4. The question therefore is whether this sum of Rs. 1,24,361 is taxable under the head salary. The amount no doubt includes the unpaid salary upto 2nd November, 1945, and the sum payable under" Clause 3 and the sum payable in lieu of notice under Clause 7, The argument of the assessee that no salary remained unpaid on 2nd November, 1945, is unsupportable on the facts found. If Rs. 2,000 per month was the salary to which the assessee was entitled on 2nd November, 1945, he would have obtained a gross sum of Rs. 85,000 under Clauses 3 and 7 of the agreement even if he had insisted on six months' salary in lieu of notice. The payment of Rs. 1,24,361 cannot be explained unless the assessor's salary is taken at a figure higher than Rs. 2,000 per month. That was a salary he was drawing in the previous year and there is no material on record to show that he would have drawn a lesser salary in the year in question. The payment of Rs. 1,24,361 was evidently made in settlement of the three claims referred to above and cannot therefore be solely as compensation for loss of employment even if we assume that the assessee was entitled to such compensation on 2nd November, 1945.

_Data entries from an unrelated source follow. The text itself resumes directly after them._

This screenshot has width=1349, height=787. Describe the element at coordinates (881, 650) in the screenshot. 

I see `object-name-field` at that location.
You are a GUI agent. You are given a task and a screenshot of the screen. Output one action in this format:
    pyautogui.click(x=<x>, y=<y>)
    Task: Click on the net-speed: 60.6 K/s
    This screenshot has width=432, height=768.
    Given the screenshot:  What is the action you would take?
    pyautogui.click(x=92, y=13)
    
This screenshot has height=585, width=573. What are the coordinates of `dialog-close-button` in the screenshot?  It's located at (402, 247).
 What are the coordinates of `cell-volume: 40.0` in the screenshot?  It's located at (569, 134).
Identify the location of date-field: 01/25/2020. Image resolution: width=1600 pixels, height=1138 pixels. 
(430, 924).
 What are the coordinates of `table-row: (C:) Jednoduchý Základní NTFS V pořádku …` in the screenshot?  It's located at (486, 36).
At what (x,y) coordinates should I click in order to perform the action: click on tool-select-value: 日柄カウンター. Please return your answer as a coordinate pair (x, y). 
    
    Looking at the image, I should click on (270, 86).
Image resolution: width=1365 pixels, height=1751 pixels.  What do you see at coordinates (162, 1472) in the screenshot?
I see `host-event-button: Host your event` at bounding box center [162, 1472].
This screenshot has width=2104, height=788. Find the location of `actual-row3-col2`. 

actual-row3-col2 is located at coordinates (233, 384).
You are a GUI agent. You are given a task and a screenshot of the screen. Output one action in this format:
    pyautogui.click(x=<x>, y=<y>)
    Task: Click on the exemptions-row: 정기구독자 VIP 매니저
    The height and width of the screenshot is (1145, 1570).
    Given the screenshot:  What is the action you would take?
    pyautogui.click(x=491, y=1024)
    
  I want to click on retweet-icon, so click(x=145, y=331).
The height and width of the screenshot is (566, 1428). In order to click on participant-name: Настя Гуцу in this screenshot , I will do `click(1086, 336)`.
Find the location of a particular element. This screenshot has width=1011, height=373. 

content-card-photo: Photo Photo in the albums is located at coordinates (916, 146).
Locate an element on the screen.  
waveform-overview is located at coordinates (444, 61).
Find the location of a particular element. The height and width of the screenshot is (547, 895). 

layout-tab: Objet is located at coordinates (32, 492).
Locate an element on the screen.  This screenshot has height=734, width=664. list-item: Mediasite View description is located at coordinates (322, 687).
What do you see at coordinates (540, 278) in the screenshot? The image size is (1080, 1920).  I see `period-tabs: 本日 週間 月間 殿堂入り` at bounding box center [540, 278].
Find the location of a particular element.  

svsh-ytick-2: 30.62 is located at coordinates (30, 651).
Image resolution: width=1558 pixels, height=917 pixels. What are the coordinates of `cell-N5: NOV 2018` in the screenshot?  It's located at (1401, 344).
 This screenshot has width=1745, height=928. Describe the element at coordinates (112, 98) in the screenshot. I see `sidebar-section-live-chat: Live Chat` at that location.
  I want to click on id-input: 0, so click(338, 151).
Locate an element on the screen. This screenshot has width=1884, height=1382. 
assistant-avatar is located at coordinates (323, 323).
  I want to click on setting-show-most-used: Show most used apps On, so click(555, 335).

5. Under Section 7 (1) of the Income-tax Act tax is payable in respect of any salary or wages, any annuity, pension or gratuity, and any fees, commissions, perquisites or profits in lieu of, or in addition to, any salary or wages which are due to him from....Under Explanation 2 a payment due to or received by the assessee from an employer...is a profit "received in lieu of salary for the purposes of this sub-section unless the payment is made solely as compensation for loss of employment and not by way of remuneration for past services. Unless the assessee can therefore prove that the net payment of Rs. 85,000 was made solely as compensation for loss of employment and that there was no other element of receipt, he is not entitled to any relief. In view of the above circumstances, the net payment of Rs. 85,000 cannot be held "to be a payment solely as compensation for loss of employment. In this view I am taking, it is not necessary to consider the several English and Indian decisions noticed by my learned brother. There are a number of other decisions bearing on the question, but the propositions laid down in all those decisions are not quite reconcilable.
ORDER We, answer the question in the affirmative. The assessee will pay the costs of the Department, Counsel's fee Rs. 100.